Overview
The ON-OFF switch of genes is critical for cell fate decision, development and human disease. Our group will combine single cell genomics and cutting-edge microscopy technology to identify what genes are turned on or off in cell type-specific or disease-specific manners. How are these genes precisely controlled in space and time? We will use CRISPR-based live cell DNA and RNA tracing system to understand the spatiotemporal regulation of genes during the physiological process, and we will harness CRISPR-based editing technology to reverse aberrant gene expression in the disease models.
Genome Imaging
The CRISPR-Cas9 system has been repurposed for genome imaging (Chen et al., Cell 2013). We have developed a series of genome imaging tools, such as multicolor CRISPR (Ma et al., PNAS 2015), CRISPR-Broccoli (Ma et al., J Cell Biol 2016), CRISPRainbow (Ma et al., Nat Biotechnol 2016), CRISPR-Sirius (Ma et al., Nat Methods 2018).
Gene expression is precisely controlled in space and time during cell proliferation and differentiation. It is still unclear how regulatory genes are relocated from repressive domains to active domains in response to cellular stimuli, or vice versa. CRISPR-based live-cell DNA and RNA imaging are perfect tools to study the spatiotemporal regulation of genes during the physiological process or in the pathological context. We are developing robust CRISPR-based imaging systems to label individual regulatory elements or genes. These approaches will allow us to understand the interplay between chromatin dynamics and transcriptional regulation.
Genome Editing
The bacterial CRISPR-Cas9 system has been repurposed for genome engineering in eukaryotic cells. How does the CRISPR-Cas9 system find specific target in the genome not well defined in living cells.
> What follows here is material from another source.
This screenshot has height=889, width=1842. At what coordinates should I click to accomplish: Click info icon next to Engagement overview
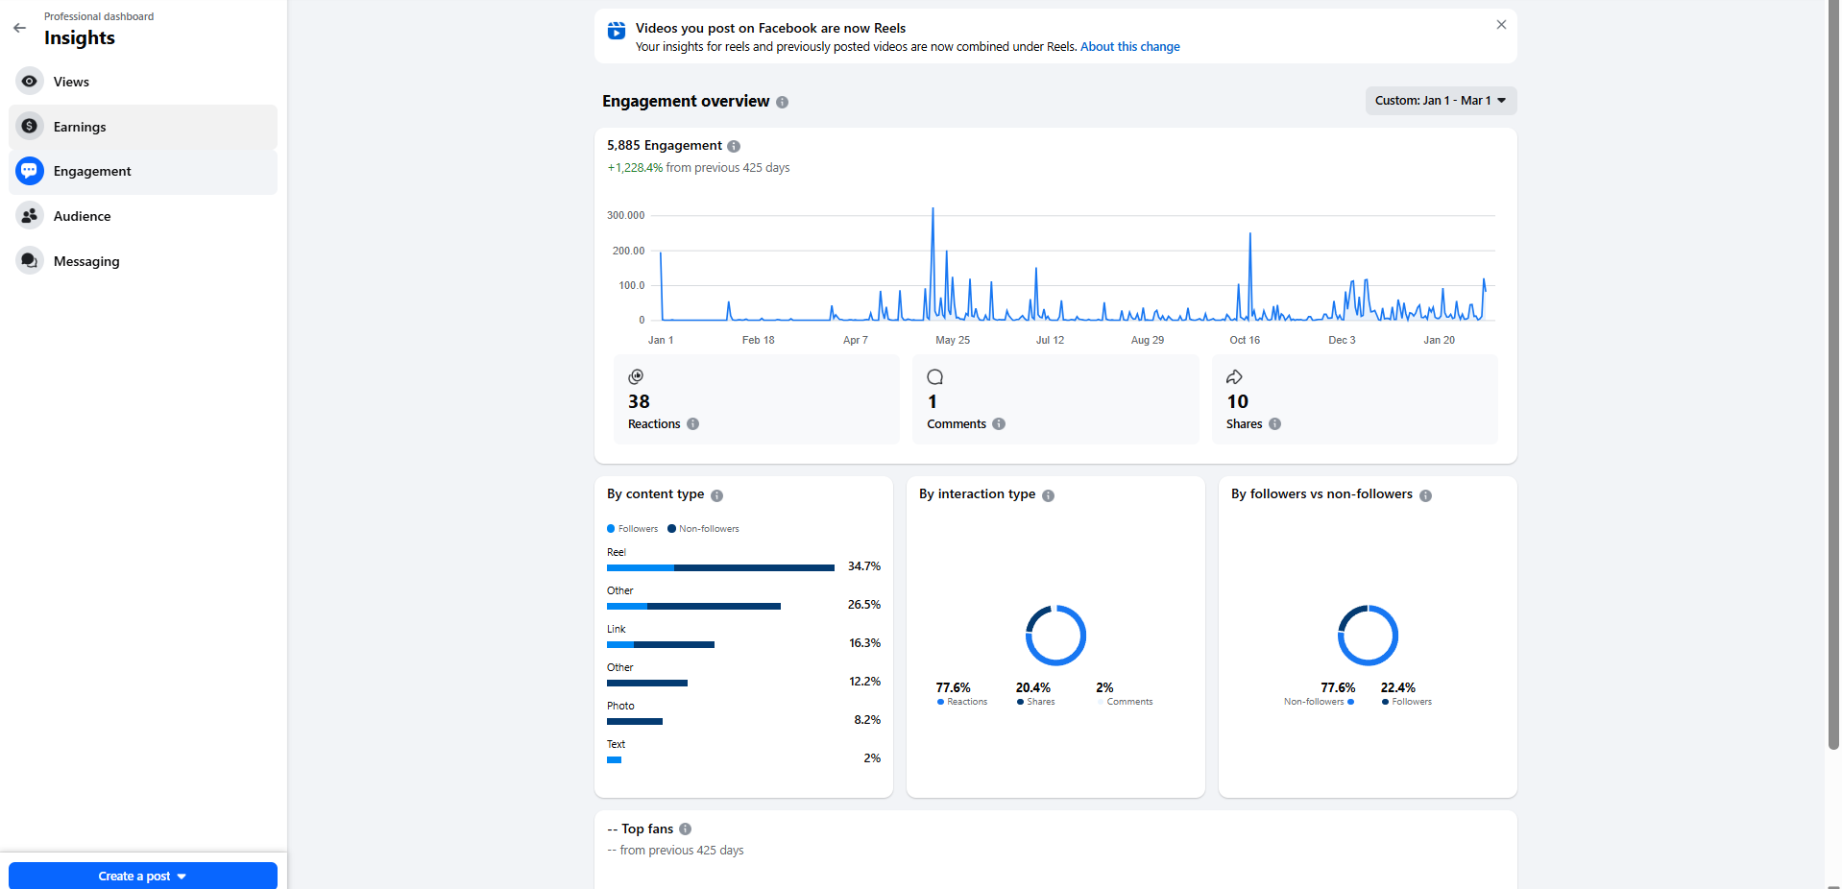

It has been shown that the CRISPR-Cas9 genome interrogation is subjected to 3D diffusion in living cells (Knight et al., Science 2015), and the searching process is slow but in a Cas9/guide RNA dose-dependent manner (Jones et al., Science 2017). We have found that CRISPR guide RNA is extremely unstable in the absence of Cas9. Meanwhile CRISPR discriminates between genuine versus mismatched targets for genome editing via radical alterations in residence time (Ma et al., JCB 2016).
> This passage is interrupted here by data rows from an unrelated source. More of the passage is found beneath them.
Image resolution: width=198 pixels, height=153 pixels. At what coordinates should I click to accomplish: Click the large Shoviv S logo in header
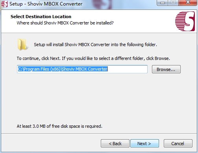point(185,21)
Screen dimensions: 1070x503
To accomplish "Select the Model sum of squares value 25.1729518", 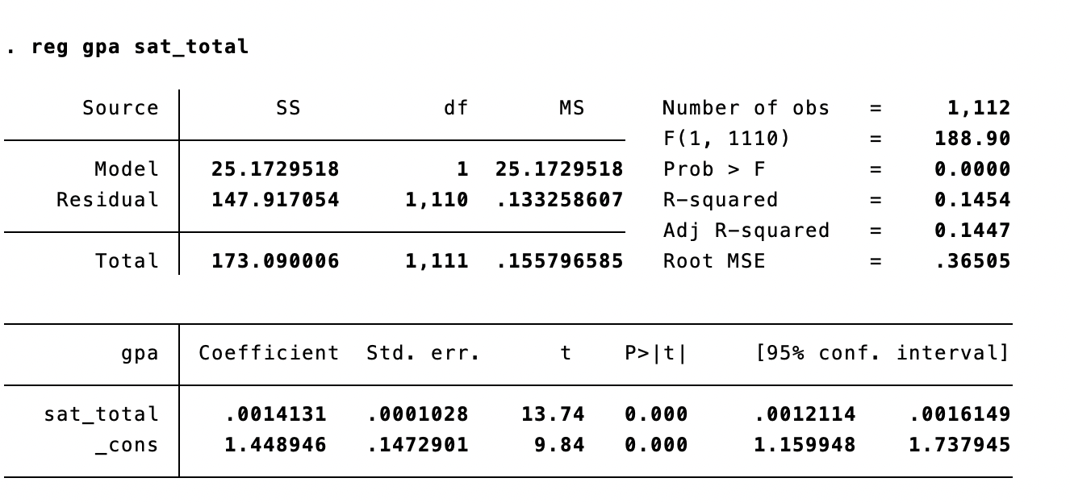I will 275,169.
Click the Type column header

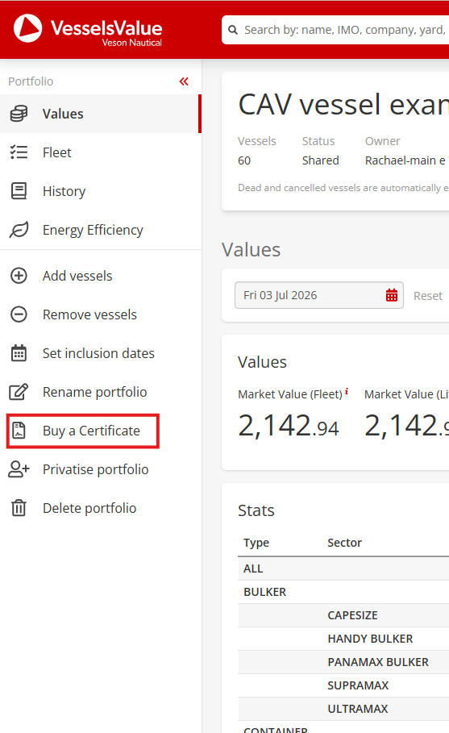tap(256, 543)
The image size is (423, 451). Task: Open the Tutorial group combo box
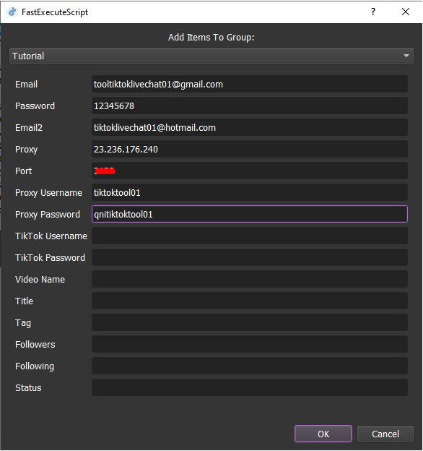pyautogui.click(x=212, y=56)
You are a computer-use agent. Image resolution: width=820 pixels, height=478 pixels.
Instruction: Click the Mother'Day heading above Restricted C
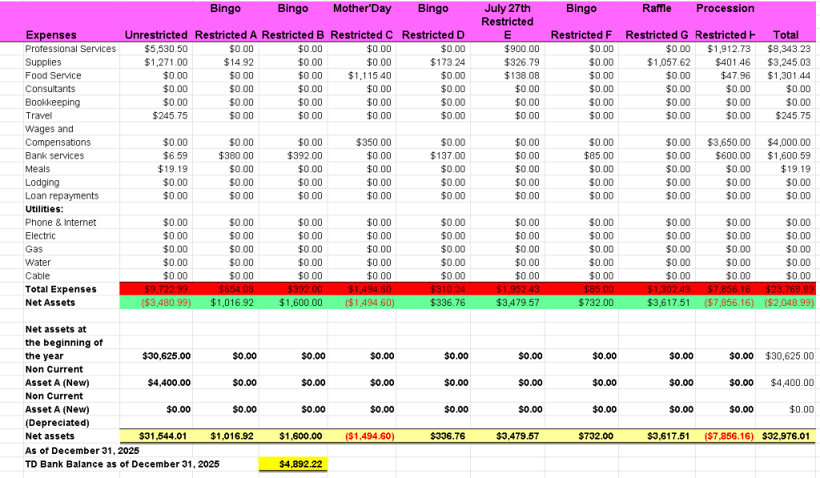pyautogui.click(x=362, y=9)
Prime editing developed by David Liu’s lab is a very promising tool for base substitution, small fragment insertion and deletion with high precision (Anzalone et al., Nature 2019). We have found the pegRNAs are extremely unstable even in the present of Cas9 during prime editing. We are applying for the above principles to stabilize pegRNA, optimize Cas9/pegRNA assembly, improve DNA interrogation and prime editing.
Epigenetic Regulation
Epigenetic regulation is important for cell fate decision, development and human disease. We have developed an EpiGo (Epigenetic perturbation induced Genome organization) system, which allows us simultaneously introduce epigenetic modifications and track genome organization. EpiGo-KRAB-induced heterochromatin-like domain does not result in widespread gene repression except a small set of genes with concurrent loss of H3K4me3 and H3K27ac (Feng et al., Genome Biol 2020).
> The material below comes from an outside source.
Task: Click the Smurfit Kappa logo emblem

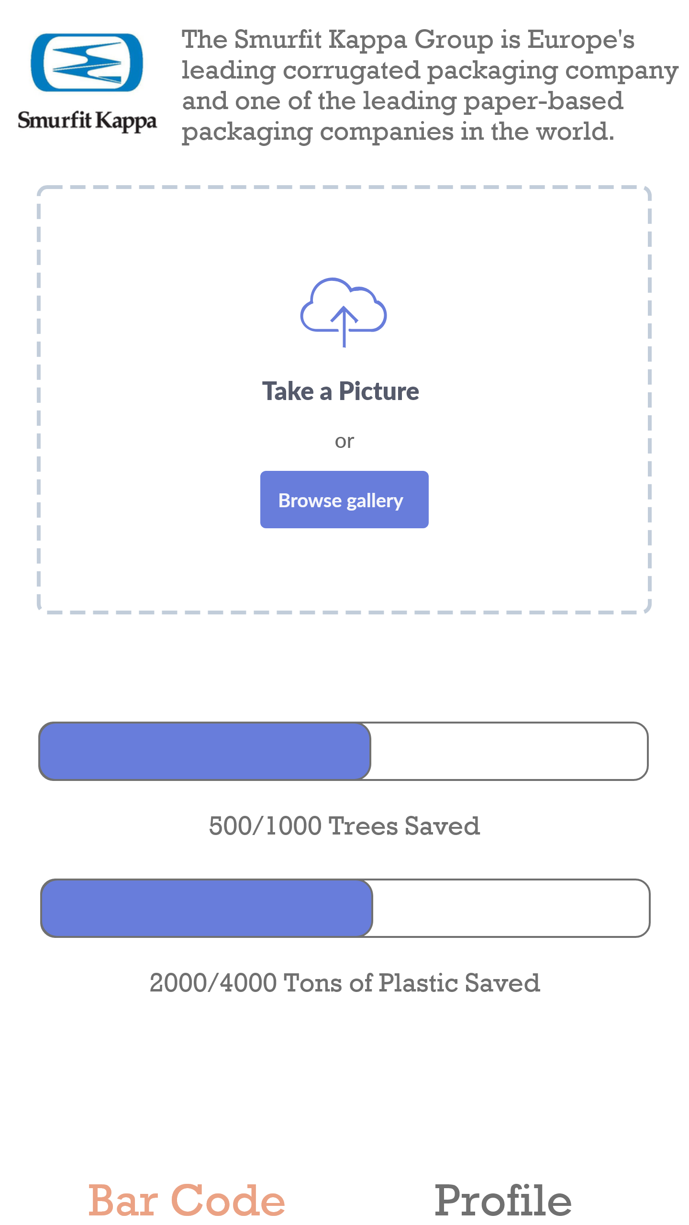Action: point(87,62)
Other epigenetic modifications such as H3K27me3, H3K4me3, m5C and H2Aub etc are also important for development and disease. We are systematically investigating the roles of ectopically epigenetic modifications on transcriptional activity and genome organization by the EpiGo system in living cells.
Phase Separation
The cell nucleus is a crowding microenvironment full of nuclear nanobodies (David Spector, Cell 2006). The Nanobodies mainly consist of nuclear proteins, regulatory and nascent RNAs, and/or chromatin DNA. It has been shown that many of these nanobodies, named condensates, are also involved in transcriptional regulation by liquid-liquid phase separation (LLPS) (Strom et al., Nature 2017; Sabari et al., Science 2018; Cho et al., Science 2018). However it is still unclear what is the composition of transcriptionally active or repressive nanobodies. Particularly the role of RNA or chromatin DNA in condensate formation is not well defined. The function of condensates in transcriptional regulation is far from a full understanding.
We use super-resolution microscopy and single molecule tracking of protein, RNA and chromatin DNA simultaneously in living cells. Our long-term goal is to understand how nuclear condensates are dynamically regulated and their contributions to transcriptional regulation in space and time.